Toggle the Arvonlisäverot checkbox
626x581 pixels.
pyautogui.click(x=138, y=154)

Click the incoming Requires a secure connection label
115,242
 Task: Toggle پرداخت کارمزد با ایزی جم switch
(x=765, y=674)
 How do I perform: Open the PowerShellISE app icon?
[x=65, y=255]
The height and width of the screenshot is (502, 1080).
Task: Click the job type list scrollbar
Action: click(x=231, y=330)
=====
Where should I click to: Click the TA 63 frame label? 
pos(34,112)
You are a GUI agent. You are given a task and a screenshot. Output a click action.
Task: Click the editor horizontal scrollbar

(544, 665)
=====
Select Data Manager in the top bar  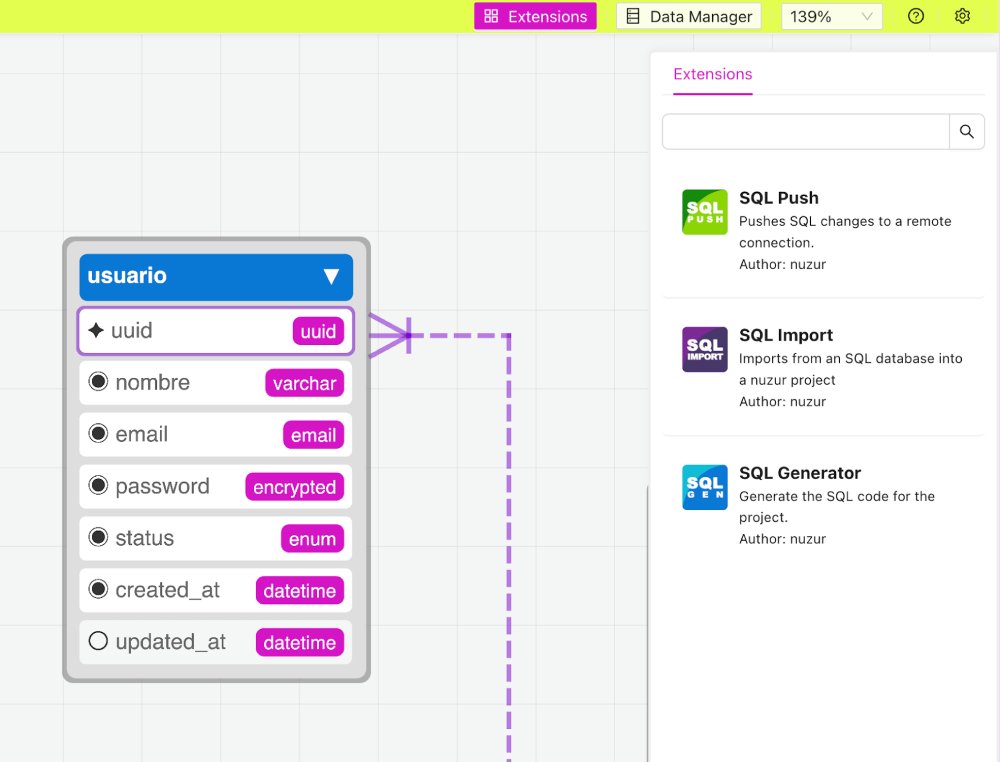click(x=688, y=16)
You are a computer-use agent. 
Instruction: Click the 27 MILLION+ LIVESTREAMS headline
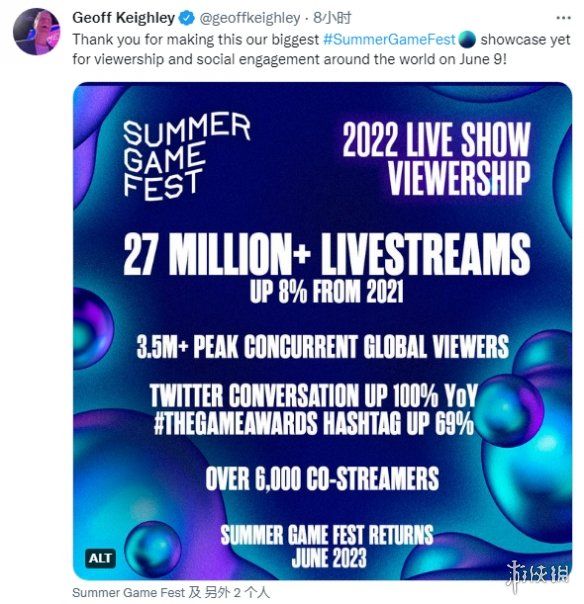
=====
Work order: Using the entries, state how many of their lines hold "agent"; give the number and no more.

Answer to the problem: 2